**Records for this exercise**
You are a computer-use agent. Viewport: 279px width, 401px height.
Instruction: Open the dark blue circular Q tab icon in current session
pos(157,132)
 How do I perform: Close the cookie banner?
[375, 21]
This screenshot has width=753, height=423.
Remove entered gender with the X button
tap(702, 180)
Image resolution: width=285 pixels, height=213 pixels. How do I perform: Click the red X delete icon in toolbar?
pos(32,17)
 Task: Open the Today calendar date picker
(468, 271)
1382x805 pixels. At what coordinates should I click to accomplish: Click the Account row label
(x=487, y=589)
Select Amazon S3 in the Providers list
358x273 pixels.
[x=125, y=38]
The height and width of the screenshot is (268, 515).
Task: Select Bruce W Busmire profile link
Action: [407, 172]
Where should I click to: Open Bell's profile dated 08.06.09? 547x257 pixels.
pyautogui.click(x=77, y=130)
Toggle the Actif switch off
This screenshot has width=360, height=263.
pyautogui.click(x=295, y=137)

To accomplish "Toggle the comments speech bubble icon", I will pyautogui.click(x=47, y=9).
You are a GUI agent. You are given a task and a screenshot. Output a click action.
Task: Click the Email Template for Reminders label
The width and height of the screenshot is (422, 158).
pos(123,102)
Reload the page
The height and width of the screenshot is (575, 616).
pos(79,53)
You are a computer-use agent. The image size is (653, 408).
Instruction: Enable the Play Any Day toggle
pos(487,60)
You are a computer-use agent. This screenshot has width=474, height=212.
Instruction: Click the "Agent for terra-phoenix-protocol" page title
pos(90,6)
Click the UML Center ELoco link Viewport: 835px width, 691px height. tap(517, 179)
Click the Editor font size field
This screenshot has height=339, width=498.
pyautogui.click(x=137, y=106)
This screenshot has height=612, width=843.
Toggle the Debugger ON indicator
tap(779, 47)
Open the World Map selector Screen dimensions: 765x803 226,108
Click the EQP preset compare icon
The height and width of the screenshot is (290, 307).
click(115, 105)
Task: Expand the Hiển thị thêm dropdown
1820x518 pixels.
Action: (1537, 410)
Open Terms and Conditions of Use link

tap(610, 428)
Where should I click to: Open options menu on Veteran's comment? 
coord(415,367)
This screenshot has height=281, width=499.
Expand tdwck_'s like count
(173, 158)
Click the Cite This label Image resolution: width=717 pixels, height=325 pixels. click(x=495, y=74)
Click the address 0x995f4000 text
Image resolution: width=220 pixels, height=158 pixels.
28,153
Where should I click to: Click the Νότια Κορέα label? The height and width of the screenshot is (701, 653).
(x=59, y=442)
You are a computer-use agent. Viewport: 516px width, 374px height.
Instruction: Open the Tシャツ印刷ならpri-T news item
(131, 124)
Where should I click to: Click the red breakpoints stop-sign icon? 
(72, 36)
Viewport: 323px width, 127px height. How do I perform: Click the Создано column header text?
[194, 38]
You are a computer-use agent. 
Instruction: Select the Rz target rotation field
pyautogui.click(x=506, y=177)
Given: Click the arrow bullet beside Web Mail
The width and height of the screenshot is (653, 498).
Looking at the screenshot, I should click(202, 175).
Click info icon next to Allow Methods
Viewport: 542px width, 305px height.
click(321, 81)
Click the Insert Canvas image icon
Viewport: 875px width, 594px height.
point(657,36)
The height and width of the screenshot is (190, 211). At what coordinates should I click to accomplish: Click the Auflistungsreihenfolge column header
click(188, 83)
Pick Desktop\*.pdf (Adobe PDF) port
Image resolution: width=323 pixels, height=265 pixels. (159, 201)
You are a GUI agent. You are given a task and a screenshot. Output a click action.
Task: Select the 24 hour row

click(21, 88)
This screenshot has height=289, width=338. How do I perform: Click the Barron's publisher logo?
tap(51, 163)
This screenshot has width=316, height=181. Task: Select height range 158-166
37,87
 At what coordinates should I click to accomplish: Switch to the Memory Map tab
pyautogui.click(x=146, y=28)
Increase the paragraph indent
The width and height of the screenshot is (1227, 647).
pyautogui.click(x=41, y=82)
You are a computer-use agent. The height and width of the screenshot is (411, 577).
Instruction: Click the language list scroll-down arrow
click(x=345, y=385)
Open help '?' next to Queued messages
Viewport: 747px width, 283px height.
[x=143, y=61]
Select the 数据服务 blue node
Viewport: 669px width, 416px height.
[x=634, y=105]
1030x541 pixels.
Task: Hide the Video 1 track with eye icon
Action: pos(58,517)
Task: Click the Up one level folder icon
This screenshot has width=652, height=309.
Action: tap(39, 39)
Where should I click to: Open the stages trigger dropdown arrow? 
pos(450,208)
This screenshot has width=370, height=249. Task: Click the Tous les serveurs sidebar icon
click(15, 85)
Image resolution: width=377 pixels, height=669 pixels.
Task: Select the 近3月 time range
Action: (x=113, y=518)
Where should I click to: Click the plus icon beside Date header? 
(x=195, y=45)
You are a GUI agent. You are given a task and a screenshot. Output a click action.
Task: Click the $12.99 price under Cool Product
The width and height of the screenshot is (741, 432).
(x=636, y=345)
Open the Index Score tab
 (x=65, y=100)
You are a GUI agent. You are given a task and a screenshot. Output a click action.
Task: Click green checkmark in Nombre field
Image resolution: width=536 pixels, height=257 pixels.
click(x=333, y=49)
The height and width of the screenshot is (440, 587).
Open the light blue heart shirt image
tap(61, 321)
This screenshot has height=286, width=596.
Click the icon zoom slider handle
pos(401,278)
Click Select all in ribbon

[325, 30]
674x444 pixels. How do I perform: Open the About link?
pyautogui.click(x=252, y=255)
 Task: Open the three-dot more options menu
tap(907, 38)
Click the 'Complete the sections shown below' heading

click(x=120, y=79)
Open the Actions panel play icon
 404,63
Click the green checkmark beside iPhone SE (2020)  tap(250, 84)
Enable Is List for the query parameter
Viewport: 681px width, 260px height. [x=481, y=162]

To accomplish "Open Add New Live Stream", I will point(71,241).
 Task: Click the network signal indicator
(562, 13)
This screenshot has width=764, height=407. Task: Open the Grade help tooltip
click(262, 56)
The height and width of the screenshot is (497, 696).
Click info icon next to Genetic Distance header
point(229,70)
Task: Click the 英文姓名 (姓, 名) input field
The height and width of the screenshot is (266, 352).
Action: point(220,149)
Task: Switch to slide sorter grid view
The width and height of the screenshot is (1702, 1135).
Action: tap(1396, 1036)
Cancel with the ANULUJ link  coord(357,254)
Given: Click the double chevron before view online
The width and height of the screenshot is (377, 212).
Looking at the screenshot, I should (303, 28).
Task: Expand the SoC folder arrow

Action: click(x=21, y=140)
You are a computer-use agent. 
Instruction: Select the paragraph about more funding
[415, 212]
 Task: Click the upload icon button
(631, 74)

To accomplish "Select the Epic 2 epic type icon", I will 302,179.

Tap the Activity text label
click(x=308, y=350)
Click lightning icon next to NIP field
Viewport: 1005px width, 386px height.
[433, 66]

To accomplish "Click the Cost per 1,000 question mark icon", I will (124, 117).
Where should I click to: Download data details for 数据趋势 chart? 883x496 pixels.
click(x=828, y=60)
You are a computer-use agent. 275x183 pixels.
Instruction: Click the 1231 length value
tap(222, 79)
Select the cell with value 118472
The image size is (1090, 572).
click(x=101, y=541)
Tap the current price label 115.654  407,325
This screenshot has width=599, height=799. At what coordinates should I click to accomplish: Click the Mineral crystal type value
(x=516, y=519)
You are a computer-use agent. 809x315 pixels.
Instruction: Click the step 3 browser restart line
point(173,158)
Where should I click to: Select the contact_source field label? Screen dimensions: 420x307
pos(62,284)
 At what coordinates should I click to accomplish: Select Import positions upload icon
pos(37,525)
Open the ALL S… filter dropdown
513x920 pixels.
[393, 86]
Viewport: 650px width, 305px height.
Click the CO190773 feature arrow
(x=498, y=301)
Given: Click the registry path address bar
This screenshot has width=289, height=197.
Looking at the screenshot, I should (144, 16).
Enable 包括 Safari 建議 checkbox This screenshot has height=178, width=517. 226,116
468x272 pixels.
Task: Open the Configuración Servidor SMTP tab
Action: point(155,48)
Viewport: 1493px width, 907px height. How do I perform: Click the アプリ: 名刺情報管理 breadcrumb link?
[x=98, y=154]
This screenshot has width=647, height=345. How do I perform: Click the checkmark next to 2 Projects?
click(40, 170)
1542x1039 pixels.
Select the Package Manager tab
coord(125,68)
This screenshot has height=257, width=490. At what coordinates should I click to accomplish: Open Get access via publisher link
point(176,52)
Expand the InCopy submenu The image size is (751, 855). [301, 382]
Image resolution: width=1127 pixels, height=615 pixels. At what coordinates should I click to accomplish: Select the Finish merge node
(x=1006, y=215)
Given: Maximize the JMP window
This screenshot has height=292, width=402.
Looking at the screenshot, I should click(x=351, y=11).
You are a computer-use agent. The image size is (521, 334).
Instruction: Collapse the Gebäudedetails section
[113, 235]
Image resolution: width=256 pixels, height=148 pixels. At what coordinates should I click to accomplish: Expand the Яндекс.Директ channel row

**How to complete this task**
Output should match, line for line, the stretch of the material above from the line holding "Where should I click to: Open Bell's" through the line holding "You are a computer-use agent. This".

**Output of the exercise**
Where should I click to: Open Bell's profile dated 08.06.09? 547x257 pixels.
pyautogui.click(x=77, y=130)
Toggle the Actif switch off
This screenshot has width=360, height=263.
pyautogui.click(x=295, y=137)

To accomplish "Toggle the comments speech bubble icon", I will pyautogui.click(x=47, y=9).
You are a GUI agent. You are given a task and a screenshot. Output a click action.
Task: Click the Email Template for Reminders label
The width and height of the screenshot is (422, 158).
pos(123,102)
Reload the page
The height and width of the screenshot is (575, 616).
pos(79,53)
You are a computer-use agent. The image size is (653, 408).
Instruction: Enable the Play Any Day toggle
pos(487,60)
You are a computer-use agent. This screenshot has width=474, height=212.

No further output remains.